Stored items
◇ ◇ ◇

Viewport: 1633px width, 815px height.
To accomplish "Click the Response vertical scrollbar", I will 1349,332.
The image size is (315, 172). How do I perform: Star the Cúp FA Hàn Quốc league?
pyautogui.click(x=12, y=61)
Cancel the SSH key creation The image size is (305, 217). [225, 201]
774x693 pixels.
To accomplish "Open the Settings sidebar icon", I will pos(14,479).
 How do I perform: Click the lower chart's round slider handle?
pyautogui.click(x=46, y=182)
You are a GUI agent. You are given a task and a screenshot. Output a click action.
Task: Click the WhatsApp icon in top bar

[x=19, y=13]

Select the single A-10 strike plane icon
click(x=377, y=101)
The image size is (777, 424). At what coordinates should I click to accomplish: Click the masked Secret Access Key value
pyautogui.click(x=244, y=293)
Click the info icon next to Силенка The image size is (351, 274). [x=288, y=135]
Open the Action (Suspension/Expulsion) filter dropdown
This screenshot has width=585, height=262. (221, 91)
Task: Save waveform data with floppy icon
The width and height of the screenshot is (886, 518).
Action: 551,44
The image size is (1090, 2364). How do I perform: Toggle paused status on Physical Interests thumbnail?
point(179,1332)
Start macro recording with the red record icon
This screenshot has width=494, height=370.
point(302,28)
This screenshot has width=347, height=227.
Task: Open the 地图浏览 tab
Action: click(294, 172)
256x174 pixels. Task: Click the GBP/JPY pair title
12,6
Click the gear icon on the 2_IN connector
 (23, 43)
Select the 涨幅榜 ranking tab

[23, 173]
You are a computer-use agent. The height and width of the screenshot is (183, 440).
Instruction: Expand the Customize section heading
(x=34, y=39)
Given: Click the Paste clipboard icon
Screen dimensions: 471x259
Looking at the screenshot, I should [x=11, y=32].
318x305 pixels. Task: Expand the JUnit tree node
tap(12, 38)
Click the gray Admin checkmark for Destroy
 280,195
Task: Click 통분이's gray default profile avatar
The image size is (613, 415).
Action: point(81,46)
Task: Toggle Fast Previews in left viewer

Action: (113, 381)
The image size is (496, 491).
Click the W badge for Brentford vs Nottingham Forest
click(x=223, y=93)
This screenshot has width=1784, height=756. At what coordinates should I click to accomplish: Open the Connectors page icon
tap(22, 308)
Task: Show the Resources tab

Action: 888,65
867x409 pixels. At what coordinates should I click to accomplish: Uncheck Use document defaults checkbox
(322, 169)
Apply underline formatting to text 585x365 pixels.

◇ ◇ ◇

Write every record out again, unaltered.

_EXPECTED ANSWER_:
Viewport: 1633px width, 815px height.
To accomplish "Click the Response vertical scrollbar", I will 1349,332.
The image size is (315, 172). How do I perform: Star the Cúp FA Hàn Quốc league?
pyautogui.click(x=12, y=61)
Cancel the SSH key creation The image size is (305, 217). [225, 201]
774x693 pixels.
To accomplish "Open the Settings sidebar icon", I will pos(14,479).
 How do I perform: Click the lower chart's round slider handle?
pyautogui.click(x=46, y=182)
You are a GUI agent. You are given a task and a screenshot. Output a click action.
Task: Click the WhatsApp icon in top bar

[x=19, y=13]

Select the single A-10 strike plane icon
click(x=377, y=101)
The image size is (777, 424). At what coordinates should I click to accomplish: Click the masked Secret Access Key value
pyautogui.click(x=244, y=293)
Click the info icon next to Силенка The image size is (351, 274). [x=288, y=135]
Open the Action (Suspension/Expulsion) filter dropdown
This screenshot has width=585, height=262. (221, 91)
Task: Save waveform data with floppy icon
The width and height of the screenshot is (886, 518).
Action: 551,44
The image size is (1090, 2364). How do I perform: Toggle paused status on Physical Interests thumbnail?
point(179,1332)
Start macro recording with the red record icon
This screenshot has width=494, height=370.
point(302,28)
This screenshot has width=347, height=227.
Task: Open the 地图浏览 tab
Action: click(294, 172)
256x174 pixels. Task: Click the GBP/JPY pair title
12,6
Click the gear icon on the 2_IN connector
 (23, 43)
Select the 涨幅榜 ranking tab

[23, 173]
You are a computer-use agent. The height and width of the screenshot is (183, 440).
Instruction: Expand the Customize section heading
(x=34, y=39)
Given: Click the Paste clipboard icon
Screen dimensions: 471x259
Looking at the screenshot, I should [x=11, y=32].
318x305 pixels. Task: Expand the JUnit tree node
tap(12, 38)
Click the gray Admin checkmark for Destroy
 280,195
Task: Click 통분이's gray default profile avatar
The image size is (613, 415).
Action: point(81,46)
Task: Toggle Fast Previews in left viewer

Action: (113, 381)
The image size is (496, 491).
Click the W badge for Brentford vs Nottingham Forest
click(x=223, y=93)
This screenshot has width=1784, height=756. At what coordinates should I click to accomplish: Open the Connectors page icon
tap(22, 308)
Task: Show the Resources tab

Action: 888,65
867x409 pixels. At what coordinates should I click to accomplish: Uncheck Use document defaults checkbox
(322, 169)
Apply underline formatting to text 585x365 pixels.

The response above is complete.